Sender and receiver are interchangeable, A->B would look identical to B->A.


The assumption is wrong. Yoopa, another attack.

Let’s say I am party A, and I want to fake a payment to party B, with fixed nonce RB.

I generate a random scalar r, and set my RA as RA = r.G - RB.

I set some random scalar x as well. The magic happens (rogue-nonce attack) when you see that
s = r + h + e.x is a valid signature for X = x.G and for total nonce RA + RB + h.G. And me, party A, actually don’t know neither of the private keys to RA or RB !

Using this kernel, I can prove that I paid B without him participating at all : /

That sounds magic. This (almost 1 month old) can go either way as well: Eliminating finalize step - #22 by Kurt. People can choose!

Anyways, not sure why you happened to get rid of the Diffie-Hellman @tromp. It’s not like I haven’t insisted on the need of Diffie-Hellman in several posts of the other thread.
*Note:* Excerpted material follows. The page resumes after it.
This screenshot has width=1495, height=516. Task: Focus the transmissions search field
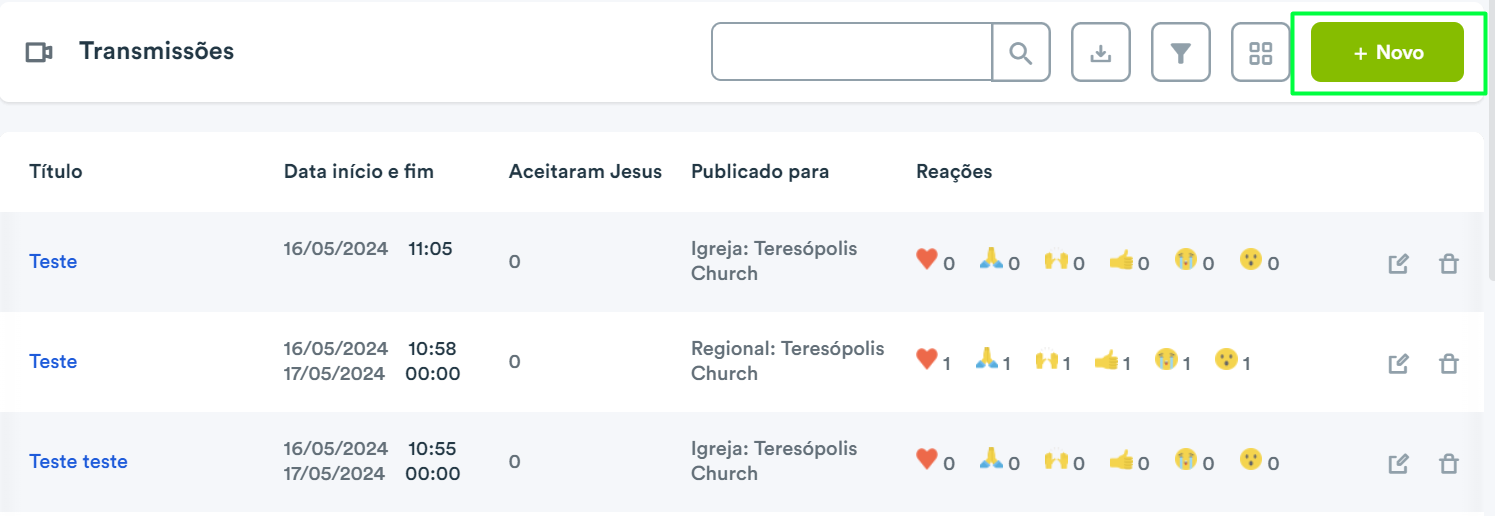point(851,52)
In particular note the step 3. at the end of the post on the payment proof…

Indeed, the trick if one doesn’t like rogue-nonce attacks and prefers sound payment proofs is… Diffie-Hellman, and following exactly this, both sound in security and in payment proof:
Eliminating finalize step - #77 by Kurt.
It is a pretty good exercise to read and understand the steps in both links.


Thanks for linking to your earlier posts, Kurt.
My proposal is indeed not that different from yours.
It can be considered a slight reformulation of the ideas of David and you in that thread, trying to make the two parties’ behaviour symmetrical.

I edited the OP to indicate the possibility of rogue attack when the payment proof lacks the additional signature on RA.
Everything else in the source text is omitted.